Zero Data Retention for lawyers — what it actually means
When a lawyer sends privileged contract text to an AI service, two questions matter. Is the text stored anywhere, and can it be used to train future models? If the answer is unclear, the service is in practice unusable for client work.
Zero Data Retention (ZDR) is the term for the commitment that addresses both questions. But the term is used with different meanings by different vendors. This text describes what ZDR actually means at LexCodex, at which layers it applies, and where the limits are.
Two layers of retention
A document you upload passes through two systems. Each has its own retention rules.
The LLM provider
LexCodex uses an LLM engine from a provider that is certified to SOC 2 Type II and ISO 27001. Text sent there is processed on the provider's infrastructure. The provider offers an enterprise term called Zero Data Retention: inputs and outputs are not stored once the response has been returned. No logs, no cache, no use for model training.
The term is publicly documented in the provider's commercial terms and data processing addendum. For business partners, ZDR is enabled by enterprise contract. It is not active by default on the public consumer API.
LexCodex's own infrastructure
Once the LLM provider has produced the response, it lands at LexCodex. Our own policy applies here: uploaded documents and AI responses are not stored after the analysis is complete. When you close the tab the data is gone. We hold no logs containing document content, no backups of analyses, no archives.

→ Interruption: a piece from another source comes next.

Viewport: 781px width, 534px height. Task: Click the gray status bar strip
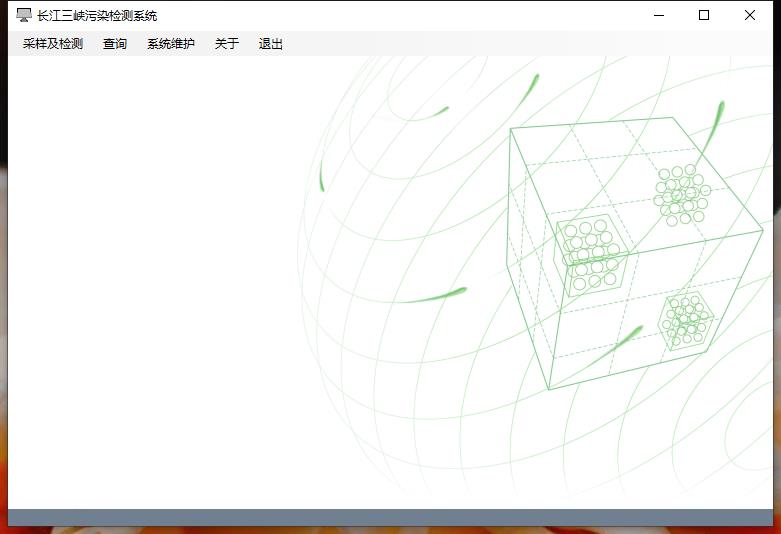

What we do store is session metadata: who was logged in, which tool was used, how long the request was. It is used for rate limiting and debugging. No content, no citations, no conclusions.
What this means in practice
For a lawyer or in-house counsel:
- Privileged documents can be analysed without anything remaining anywhere once the tab is closed. This applies both at the LLM provider (via the ZDR contract) and at LexCodex (via the no-store design).
- Client agreements with confidentiality clauses are workable because no third party archives the material. Traceability is documented in our DPA.
- The GDPR requirement on data minimisation (Art. 5(1)(c)) is met by design rather than by procedural handling. You cannot minimise data that is never stored.
- The right to be forgotten (Art. 17) is trivial. There is nothing to delete.
A common misconception
The distinction in plain language:
- "We don't train on your data" means the document will not end up in the next model version. It may still be stored for hours, days or weeks on the vendor's servers.
- Zero Data Retention means the document disappears from the vendor's infrastructure once the response has been returned. No intermediate storage.
Questions to ask an AI vendor
Before making an AI service part of the firm's workflow, it is reasonable to ask:
- Do you have ZDR terms from the underlying LLM provider? Is it active on our account?
- How long are requests and responses stored at your end before deletion?
- Are there backups or archives of user data? For how long?
- Which logs are kept? Do they contain content or only metadata?
- Can you sign a DPA under GDPR Art. 28?
For LexCodex the answers are public in our DPA. You don't need to ask, you can read them before creating an account.